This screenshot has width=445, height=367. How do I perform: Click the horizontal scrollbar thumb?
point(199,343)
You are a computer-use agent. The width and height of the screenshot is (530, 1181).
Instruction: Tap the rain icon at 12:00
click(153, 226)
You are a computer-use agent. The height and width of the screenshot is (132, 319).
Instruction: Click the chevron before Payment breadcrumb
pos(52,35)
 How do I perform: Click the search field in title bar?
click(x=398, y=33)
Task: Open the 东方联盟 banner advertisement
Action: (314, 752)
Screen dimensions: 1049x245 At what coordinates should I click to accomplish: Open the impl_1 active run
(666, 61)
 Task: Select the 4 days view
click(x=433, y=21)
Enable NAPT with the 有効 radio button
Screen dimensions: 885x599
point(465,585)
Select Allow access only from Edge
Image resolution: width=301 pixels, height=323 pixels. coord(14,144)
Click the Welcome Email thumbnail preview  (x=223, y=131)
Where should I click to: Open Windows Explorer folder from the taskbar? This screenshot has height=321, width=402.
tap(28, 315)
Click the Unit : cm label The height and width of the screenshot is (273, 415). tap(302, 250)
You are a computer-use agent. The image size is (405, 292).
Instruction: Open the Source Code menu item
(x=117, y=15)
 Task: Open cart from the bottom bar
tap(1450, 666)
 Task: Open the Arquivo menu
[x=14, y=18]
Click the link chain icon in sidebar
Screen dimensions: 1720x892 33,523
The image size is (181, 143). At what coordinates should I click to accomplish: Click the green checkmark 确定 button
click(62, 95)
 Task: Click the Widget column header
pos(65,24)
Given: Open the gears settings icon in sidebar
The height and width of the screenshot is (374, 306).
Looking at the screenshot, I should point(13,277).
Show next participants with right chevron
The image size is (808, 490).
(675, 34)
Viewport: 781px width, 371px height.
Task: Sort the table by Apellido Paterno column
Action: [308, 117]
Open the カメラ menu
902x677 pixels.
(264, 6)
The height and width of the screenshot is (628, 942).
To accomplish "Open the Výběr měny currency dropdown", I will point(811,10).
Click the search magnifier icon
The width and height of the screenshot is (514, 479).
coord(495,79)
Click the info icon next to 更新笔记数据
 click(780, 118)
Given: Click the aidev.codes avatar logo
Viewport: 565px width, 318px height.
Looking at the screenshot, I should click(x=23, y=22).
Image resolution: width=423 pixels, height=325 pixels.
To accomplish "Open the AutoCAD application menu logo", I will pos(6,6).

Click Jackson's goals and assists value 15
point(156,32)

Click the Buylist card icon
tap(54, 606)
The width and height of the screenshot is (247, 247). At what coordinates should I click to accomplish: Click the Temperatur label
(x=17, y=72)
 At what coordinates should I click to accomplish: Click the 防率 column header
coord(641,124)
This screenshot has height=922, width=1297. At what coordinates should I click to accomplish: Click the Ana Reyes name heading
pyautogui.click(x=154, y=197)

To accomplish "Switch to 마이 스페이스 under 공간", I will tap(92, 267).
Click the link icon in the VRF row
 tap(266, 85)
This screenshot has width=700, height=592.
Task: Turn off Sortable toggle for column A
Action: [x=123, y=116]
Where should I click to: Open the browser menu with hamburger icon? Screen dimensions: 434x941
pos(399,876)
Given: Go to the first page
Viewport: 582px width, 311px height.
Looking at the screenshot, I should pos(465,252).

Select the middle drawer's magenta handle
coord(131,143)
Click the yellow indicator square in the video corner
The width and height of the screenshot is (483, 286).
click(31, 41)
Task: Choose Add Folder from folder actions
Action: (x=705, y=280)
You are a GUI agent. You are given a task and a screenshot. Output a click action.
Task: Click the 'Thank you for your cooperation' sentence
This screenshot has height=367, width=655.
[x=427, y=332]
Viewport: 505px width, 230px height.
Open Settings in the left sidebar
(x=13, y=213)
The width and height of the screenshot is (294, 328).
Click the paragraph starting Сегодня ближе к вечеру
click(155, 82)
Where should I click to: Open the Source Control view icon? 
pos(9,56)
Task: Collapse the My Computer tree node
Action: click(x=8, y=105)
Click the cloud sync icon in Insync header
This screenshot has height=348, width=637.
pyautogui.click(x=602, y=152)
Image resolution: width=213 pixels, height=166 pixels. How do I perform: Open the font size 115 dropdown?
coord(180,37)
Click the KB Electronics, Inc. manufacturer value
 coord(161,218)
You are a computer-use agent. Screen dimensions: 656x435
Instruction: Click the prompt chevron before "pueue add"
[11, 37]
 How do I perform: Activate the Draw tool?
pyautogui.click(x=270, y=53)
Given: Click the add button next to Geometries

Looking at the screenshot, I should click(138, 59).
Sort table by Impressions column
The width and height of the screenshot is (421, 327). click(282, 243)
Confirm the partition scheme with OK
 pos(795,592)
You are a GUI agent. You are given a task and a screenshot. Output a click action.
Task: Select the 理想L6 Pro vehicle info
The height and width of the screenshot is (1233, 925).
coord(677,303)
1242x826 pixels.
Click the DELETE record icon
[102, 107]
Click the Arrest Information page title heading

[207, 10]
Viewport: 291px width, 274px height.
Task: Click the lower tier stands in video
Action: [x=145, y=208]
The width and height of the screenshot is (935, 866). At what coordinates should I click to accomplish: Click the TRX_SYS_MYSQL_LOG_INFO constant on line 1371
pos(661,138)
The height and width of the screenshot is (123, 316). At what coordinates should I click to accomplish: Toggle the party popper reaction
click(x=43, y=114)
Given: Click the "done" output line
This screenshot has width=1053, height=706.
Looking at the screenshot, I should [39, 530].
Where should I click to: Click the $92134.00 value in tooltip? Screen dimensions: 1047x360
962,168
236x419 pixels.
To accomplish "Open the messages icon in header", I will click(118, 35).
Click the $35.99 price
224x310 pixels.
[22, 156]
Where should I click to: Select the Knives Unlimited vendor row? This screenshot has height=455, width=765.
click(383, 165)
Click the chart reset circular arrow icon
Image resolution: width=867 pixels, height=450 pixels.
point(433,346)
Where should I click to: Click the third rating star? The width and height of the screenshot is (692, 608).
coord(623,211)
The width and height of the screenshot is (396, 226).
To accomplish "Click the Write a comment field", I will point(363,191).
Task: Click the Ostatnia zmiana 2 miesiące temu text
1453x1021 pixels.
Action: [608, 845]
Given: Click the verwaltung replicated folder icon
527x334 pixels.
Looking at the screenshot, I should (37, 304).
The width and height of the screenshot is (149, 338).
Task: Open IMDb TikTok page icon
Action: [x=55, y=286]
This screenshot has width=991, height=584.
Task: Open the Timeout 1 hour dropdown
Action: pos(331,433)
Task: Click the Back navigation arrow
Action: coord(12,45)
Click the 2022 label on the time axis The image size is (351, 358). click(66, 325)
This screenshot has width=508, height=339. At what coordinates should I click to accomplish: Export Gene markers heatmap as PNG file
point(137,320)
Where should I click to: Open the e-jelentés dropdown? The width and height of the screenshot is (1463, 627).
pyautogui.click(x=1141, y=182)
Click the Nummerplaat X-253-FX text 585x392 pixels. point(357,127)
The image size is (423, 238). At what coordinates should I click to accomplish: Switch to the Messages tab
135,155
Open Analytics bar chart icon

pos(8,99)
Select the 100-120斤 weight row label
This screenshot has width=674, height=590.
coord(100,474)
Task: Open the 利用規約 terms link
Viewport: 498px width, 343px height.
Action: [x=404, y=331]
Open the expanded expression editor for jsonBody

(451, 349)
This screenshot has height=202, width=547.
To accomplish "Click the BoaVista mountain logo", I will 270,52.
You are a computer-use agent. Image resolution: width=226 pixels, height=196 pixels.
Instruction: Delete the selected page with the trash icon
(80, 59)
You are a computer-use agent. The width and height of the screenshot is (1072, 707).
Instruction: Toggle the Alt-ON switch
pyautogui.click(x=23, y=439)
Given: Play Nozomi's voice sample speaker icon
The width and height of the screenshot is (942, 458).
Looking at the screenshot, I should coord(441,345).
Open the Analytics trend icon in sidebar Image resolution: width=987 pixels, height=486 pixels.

__________________________________________________

**Task brief**
Of the entries above, repeat exactly the lines between the line with "Given: Click the verwaltung" and the line with "Select the 100-120斤 weight row label", inclusive, and no others.

**Result**
Given: Click the verwaltung replicated folder icon
527x334 pixels.
Looking at the screenshot, I should (37, 304).
The width and height of the screenshot is (149, 338).
Task: Open IMDb TikTok page icon
Action: [x=55, y=286]
This screenshot has width=991, height=584.
Task: Open the Timeout 1 hour dropdown
Action: pos(331,433)
Task: Click the Back navigation arrow
Action: coord(12,45)
Click the 2022 label on the time axis The image size is (351, 358). click(66, 325)
This screenshot has width=508, height=339. At what coordinates should I click to accomplish: Export Gene markers heatmap as PNG file
point(137,320)
Where should I click to: Open the e-jelentés dropdown? The width and height of the screenshot is (1463, 627).
pyautogui.click(x=1141, y=182)
Click the Nummerplaat X-253-FX text 585x392 pixels. point(357,127)
The image size is (423, 238). At what coordinates should I click to accomplish: Switch to the Messages tab
135,155
Open Analytics bar chart icon

pos(8,99)
Select the 100-120斤 weight row label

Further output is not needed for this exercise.